There is and there has been an awful lot of good television (as well as a lot of rubbish) and as far providing information goes, it’s done a reputable and commendable job. However, television has had two deleterious effects. One, because it provides the pictures that the imagination used to provide, we don’t exercise our imaginations anything like as much as we once did. The result is that our imaginations have grown flabby and lazy and ineffective and defective. This means that it is therefore that much harder to extract images and narrative sustenance from a book than would have been case with our ancestors. They could roar through one hundred thousand words in a few hours and get a stream of marvelous images as a reward. But we can’t do that anymore. For us, generally, it’s hard work steaming through a book and we get a headache. How much easier to turn on the box and let what ever is showing stream into our brain.

The other, deleterious effect of television is that it has made us suspicious, especially of fiction. Television (and the internet) has shown us just about everything that anyone on this planet has done, or has thought about doing, or would like to do. Everything. As a result fiction, in comparison, has started to look pretty pale and sad and paltry and inadequate. Fiction, we have discovered, has never been as rich and surprising as real life. That in itself, a melancholy discovery, has, in turn, undermined our collective respect for fiction writers. We always thought that novelists were telling us the most extreme things about human experience. What we discovered was that that wasn’t true. Television showed us things were much more extreme than novelists had ever told us.

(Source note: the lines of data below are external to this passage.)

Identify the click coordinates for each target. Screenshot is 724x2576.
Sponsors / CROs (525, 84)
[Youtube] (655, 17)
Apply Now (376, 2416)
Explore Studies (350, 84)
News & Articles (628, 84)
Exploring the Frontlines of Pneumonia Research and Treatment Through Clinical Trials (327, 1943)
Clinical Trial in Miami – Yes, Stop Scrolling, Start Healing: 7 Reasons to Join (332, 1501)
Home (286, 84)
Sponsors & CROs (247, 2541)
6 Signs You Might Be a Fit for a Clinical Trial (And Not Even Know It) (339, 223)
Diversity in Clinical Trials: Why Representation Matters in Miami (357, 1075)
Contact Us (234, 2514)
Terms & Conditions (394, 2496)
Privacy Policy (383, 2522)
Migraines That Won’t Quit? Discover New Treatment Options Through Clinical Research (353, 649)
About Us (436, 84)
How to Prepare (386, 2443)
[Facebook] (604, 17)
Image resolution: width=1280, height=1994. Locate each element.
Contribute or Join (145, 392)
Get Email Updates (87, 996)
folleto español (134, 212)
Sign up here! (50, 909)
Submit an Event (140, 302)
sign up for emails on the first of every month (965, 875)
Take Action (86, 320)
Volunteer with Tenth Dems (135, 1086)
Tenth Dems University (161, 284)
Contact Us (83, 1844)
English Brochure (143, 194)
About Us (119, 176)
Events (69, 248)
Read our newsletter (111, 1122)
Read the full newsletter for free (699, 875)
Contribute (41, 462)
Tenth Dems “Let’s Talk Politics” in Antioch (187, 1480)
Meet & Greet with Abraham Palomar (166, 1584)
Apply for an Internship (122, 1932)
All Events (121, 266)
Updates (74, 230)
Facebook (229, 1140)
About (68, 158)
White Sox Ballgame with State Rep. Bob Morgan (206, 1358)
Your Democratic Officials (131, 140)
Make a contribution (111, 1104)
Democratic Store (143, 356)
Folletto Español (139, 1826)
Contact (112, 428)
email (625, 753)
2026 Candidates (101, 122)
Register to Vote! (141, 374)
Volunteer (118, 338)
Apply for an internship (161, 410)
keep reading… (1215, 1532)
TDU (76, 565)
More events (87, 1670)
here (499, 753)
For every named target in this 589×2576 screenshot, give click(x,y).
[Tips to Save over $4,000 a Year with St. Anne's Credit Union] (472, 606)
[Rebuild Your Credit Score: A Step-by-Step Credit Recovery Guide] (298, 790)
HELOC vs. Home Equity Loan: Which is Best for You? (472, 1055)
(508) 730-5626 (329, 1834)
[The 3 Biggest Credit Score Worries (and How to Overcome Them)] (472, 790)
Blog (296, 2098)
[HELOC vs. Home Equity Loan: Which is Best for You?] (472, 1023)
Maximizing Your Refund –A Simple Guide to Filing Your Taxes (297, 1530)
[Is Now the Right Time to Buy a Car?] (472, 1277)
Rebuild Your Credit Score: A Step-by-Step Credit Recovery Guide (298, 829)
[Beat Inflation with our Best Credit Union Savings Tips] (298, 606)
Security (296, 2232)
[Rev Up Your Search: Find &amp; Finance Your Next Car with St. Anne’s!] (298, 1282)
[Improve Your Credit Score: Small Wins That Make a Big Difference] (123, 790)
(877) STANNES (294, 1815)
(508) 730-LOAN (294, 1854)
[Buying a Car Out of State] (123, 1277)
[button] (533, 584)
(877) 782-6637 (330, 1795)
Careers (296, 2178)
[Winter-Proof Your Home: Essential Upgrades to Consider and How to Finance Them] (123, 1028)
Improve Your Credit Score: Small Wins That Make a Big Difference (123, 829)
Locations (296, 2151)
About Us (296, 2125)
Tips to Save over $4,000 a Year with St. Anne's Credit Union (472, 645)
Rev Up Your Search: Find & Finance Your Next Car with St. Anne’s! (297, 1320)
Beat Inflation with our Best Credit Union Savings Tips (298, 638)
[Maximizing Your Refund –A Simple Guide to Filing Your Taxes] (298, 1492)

And from that, in turn, has sprung the new appetite, for stories that are true, for stories that really happened, that are authentic, and that have behind them, real people and real experiences. Readers want that and publishers love that. There’s no better way to sell a book than to wheel out the writer of that book and have them say, on television, everything in my book is true. It happened to me. It happened to my wife. It happened to whom ever.

I am writer and if I have to write non-fiction to earn a living then I will write non-fiction. But I’m not happy with how things have developed. A story, a made up story will put you into a trance if its half decent and you will lose yourself in the pictures that you create inside your head as you read. There’s no greater pleasure than to lose yourself in a story (and it may even be better than sex). Now, to be sure, when we read non-fiction, we also make pictures in our head, but very few non-fiction books will transport you like a novel. You just don’t lose yourself in non-fiction like you do in fiction.

The other problem with non-fiction, of course, is how bogus so much of it is. So much of it is fiction, or quasi fiction masquerading as non-fiction. I believe non-fiction writers have a duty to try to tell the truth. Sadly, in case after case, they lie, conflate, suppress, omit or invent. And this brings me to perhaps the strangest part of this whole story. Novels, which are lies, and which are sold as lies, and marketed as lies, and which everyone knows are invented, are in decline but non-fiction, which is supposed to be the truth, or some sort of truth, is in the ascendant yet much of it is as invented as the fiction it has usurped.

And by this fact do we know that truly the world is mad.